Granted, Mozilla has a good track record in other areas — the company has reached out to the general population of the internet reminding them that the official company policy is one of inclusion:
Mozilla’s mission is to make the Web more open so that humanity is stronger, more inclusive and more just. This is why Mozilla supports equality for all, including marriage equality for LGBT couples. No matter who you are or who you love, everyone deserves the same rights and to be treated equally.
Mozilla also provided the space for the Lesbians Who Tech Hackathon, and has been an active supporter in diversity throughout the tech industry, proving that while one bad apple at the head of the company kind of sours the taste of the group as a whole, it certainly doesn’t spoil the whole bunch.

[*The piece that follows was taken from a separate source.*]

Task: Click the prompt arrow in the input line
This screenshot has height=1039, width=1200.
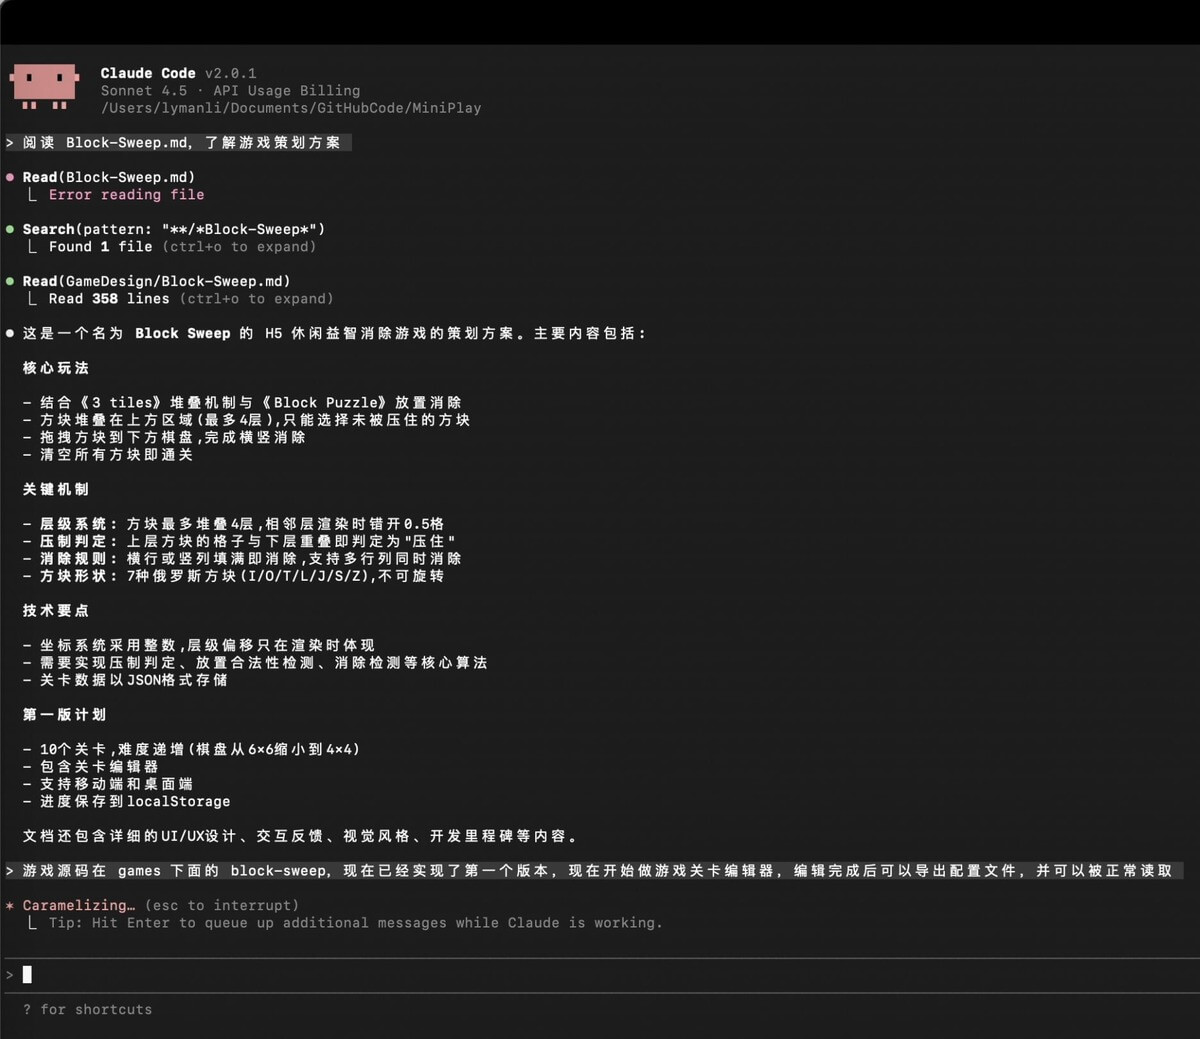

The employees are just as peeved about their CEO’s purported beliefs as OKC is.
Luckily for the employees of Mozilla, OK Cupid’s boycott will probably do little to their revenue streams. But the precedent of websites getting involved in the political decisions of another company’s CEOs is an interesting one — did you know that most of Mozilla’s revenue comes from Google search royalties? Could you imagine if Google followed suit next time contract negotiations were up? Eich would be out of a job faster than you can say “I think I’ll take my business elsewhere.” But that’s not what we’re talking about here, I don’t think.
We’re talking about awareness and visibility. And yes, there are a million other causes to be active for. A million other things that are as important to the queer community as marriage is, that deserve airtime to OKC’s 1 million active users per day. But marriage equality is directly within the purview of a website aimed at bringing people together for the purpose of hookups, relationships and, yes, sometimes marriage. And it’s a brilliant move on OKC’s part — you can’t move around the internet right now without hitting their name.
Although the internet right now seems fairly solidly aligned with OKCupid and against Firefox, it’ll be interesting to see what happens if Eich takes the recommendations set out by Owen Thomas at Readwrite: apologize. So far, Eich has done what many people in power do when a mistake is made public; he’s said he’s sorry he hurt anyone’s feelings without saying he’s sorry for taking the action itself. Eich needs to admit he was wrong instead of saying that his personal actions shouldn’t be taken into account when discussing his job — he is a CEO of a major Silicon Valley player, a nonprofit organization. Like it or not, his actions do contribute to the culture of the industry as a whole. But Eich has the option to acknowledge that and make a real apology — and maybe then the ratio of “match” percentage to “enemy” percentage with the queer community will be improved.